The LACE index was developed by van Walraven et al and has been validated in multiple practice settings worldwide.5 Performance of the LACE index in this study was poor (C-statistic of 0.551 vs 0684) when compared with the derivation study by van Walraven and colleagues. The use of the LACE index for patients with any type of congestive heart failure showed a C-statistic of 0.56, which is comparable with the results in this study. This performance is only slightly better than chance in both studies.
The LACE+ index was developed from a large, population-based sample in Ontario, Canada, and was highly discriminate (C-statistic 0.771, 95% CI 0.767 to 0.775) and performed better than the LACE index.6 Studies using the LACE+ index in specific populations, such as patients admitted with brain tumours, did not predict 30-day readmissions. In a study that looked at 30-day readmission in a brain tumour population, the LACE+ index had poor specificity in predicting 30-day readmission (C-statistic=0.58).19 In our patients with HFpEF, we have achieved similar results as those of the brain tumour population. This shows that the LACE+ index might not be able to accurately predict the 30-day readmission for specific populations.
There are several limitations to consider when analysing the results of this study. First, this is a retrospective, single-centre study with a small sample size. Second, the LACE+ index was studied and validated in Ontario, Canada, a country with different metrics and readmission rates than the USA. Furthermore, this study looked at all-cause of readmission and did not specifically evaluate if readmissions were related to HFpEF. Third, adherence to medication and diet was not assessed in this study, a factor that may play a role in heart failure readmission. More studies are needed to evaluate readmission scores in patients with HFpEF.

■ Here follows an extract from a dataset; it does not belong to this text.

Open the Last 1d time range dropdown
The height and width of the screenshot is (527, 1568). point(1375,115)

Our study demonstrates that the HOSPITAL Score, LACE index and LACE+ index did not predict 30-day readmission for patients with HFpEF. Further analysis and prediction models are needed to better estimate the 30-day readmission rates in this patient population. Using a model that will accurately predict the 30-day readmission risk for patients with HFpEF will facilitate targeted interventions such as education, chronic disease management and self-care management with the goal of improving the quality of healthcare for patients with HFpEF.
Contributors All authors contributed to the preparation of the manuscript.

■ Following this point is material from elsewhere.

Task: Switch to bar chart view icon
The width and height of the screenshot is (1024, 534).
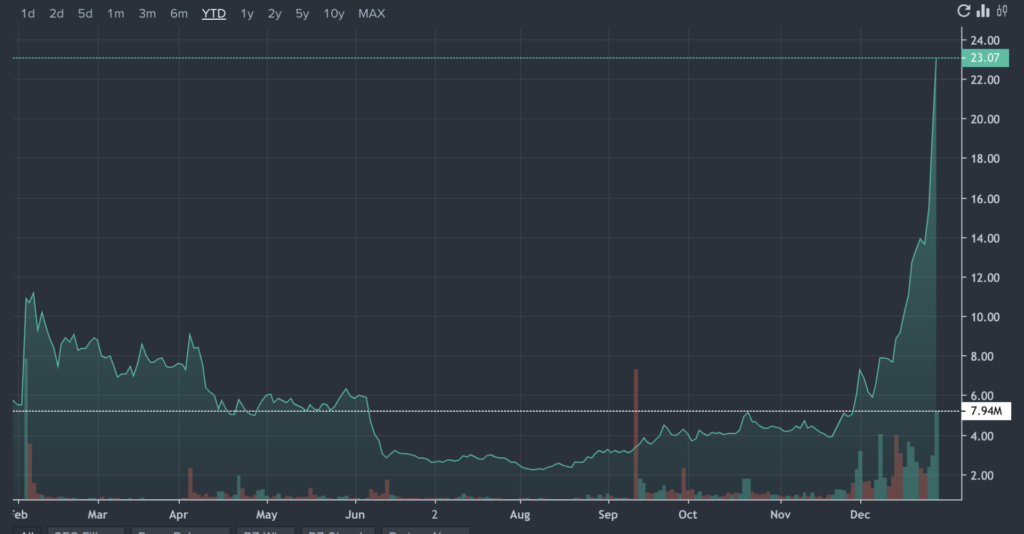Action: (984, 11)
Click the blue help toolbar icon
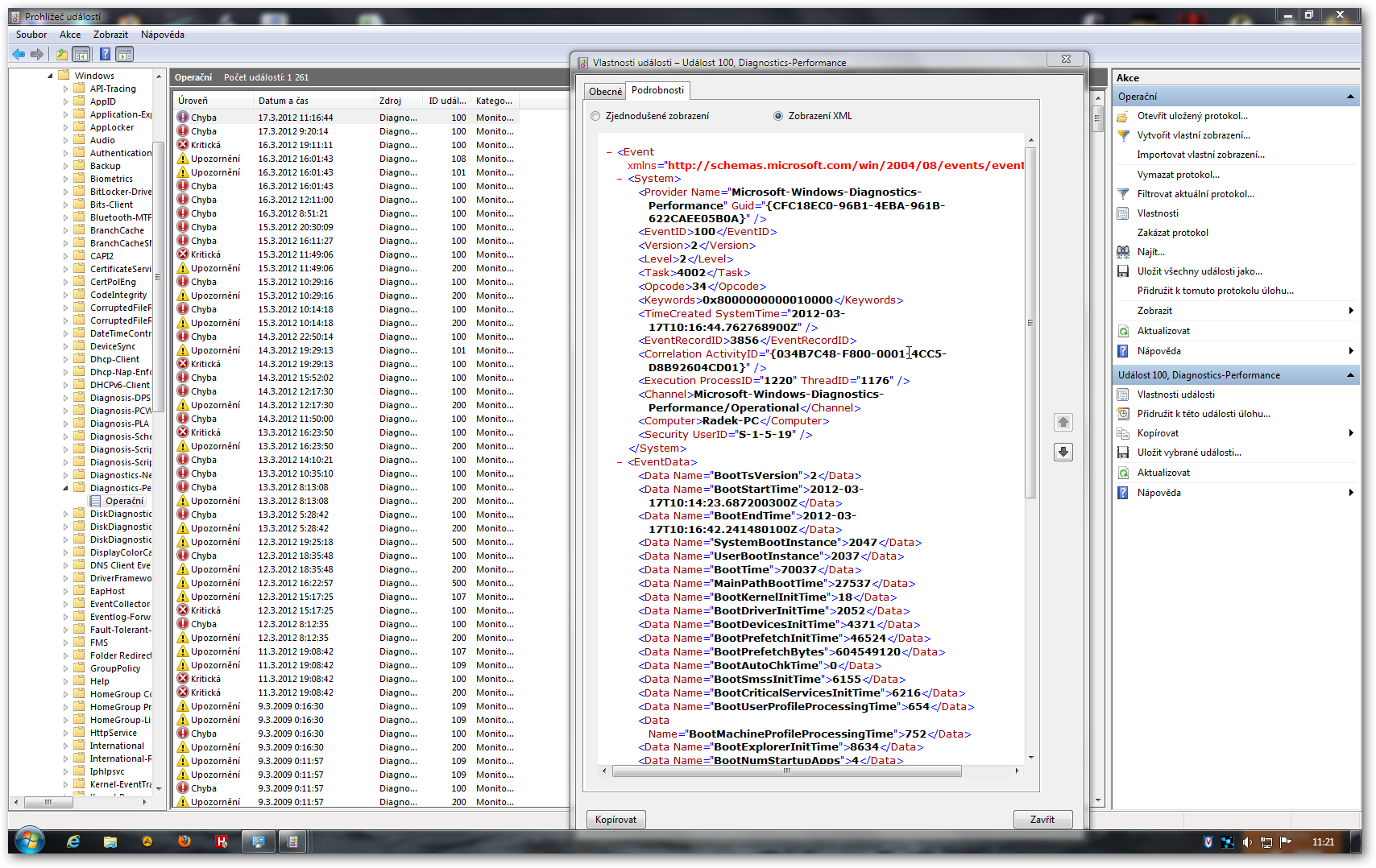1376x868 pixels. point(105,54)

Funding The authors have not declared a specific grant for this research from any funding agency in the public, commercial or not-for-profit sectors.
Competing interests None declared.
Patient consent for publication Not required.
Ethics approval Institutional review board review for this study was obtained from the Springfield Committee for Research Involving Human Subjects. This study was determined not to meet the criteria for research involving human subjects according to 45 CFR 46.101 and 45 CFR 46.102.
Provenance and peer review Not commissioned; externally peer reviewed.
Data availability statement All data relevant to the study are included in the article or uploaded as supplementary information.